In [1]: %time import sympy
CPU times: user 0.12 s, sys: 0.02 s, total: 0.14 s
Wall time: 0.14 s

But I am still unhappy about it, I'd like if the package could import
much faster, because it adds up, when you need to import 7 packages
like that, it's suddenly 1s and that's just too much.

But of course everything within the constrains that Robert has
outlined. From the theoretical point of view, I don't understand why
python cannot just import numpy (or any other package) immediatelly,
and only at the moment the user actually access something, to import
it in real. Mercurial uses a lazy import module, that does exactly
this.
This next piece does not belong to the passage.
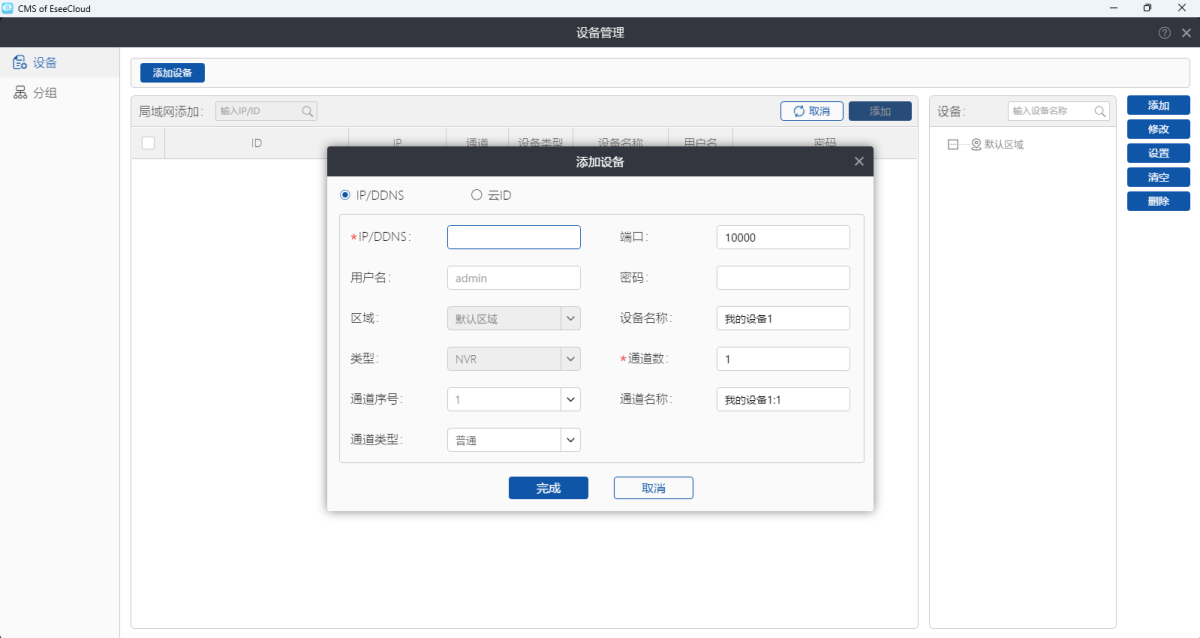Open the 通道类型 dropdown
Viewport: 1200px width, 638px height.
tap(570, 440)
Maybe that's an option?

Look into mercurial/demandimport.py.

Use it like this:

In [1]: import demandimport

In [2]: demandimport.enable()

In [3]: %time import numpy
CPU times: user 0.00 s, sys: 0.00 s, total: 0.00 s
Wall time: 0.00 s


That's pretty good, huh? :)

Unfortunately, numpy cannot work with lazy import (yet):

In [5]: %time from numpy import array
ERROR: An unexpected error occurred while tokenizing input
The following traceback may be corrupted or invalid
The error message is: ('EOF in multi-line statement', (17, 0))

---------------------------------------------------------------------------
AttributeError                            Traceback (most recent call last)

[skip]


/usr/lib/python2.5/site-packages/numpy/lib/index_tricks.py in <module>()
     14 import function_base
     15 import numpy.core.defmatrix as matrix
---> 16 makemat = matrix.matrix
     17
     18 # contributed by Stefan van der Walt

/home/ondra/ext/sympy/demandimport.pyc in __getattribute__(self, attr)
     73             return object.__getattribute__(self, attr)
     74         self._load()
---> 75         return getattr(self._module, attr)
     76     def __setattr__(self, attr, val):
     77         self._load()

AttributeError: 'module' object has no attribute 'matrix'




BTW, neither can SymPy. However, maybe it shows some possibilities and
maybe it's possible to fix numpy to work with such a lazy import.

On the other hand, I can imagine it can bring a lot more troubles, so
it should probably only be optional.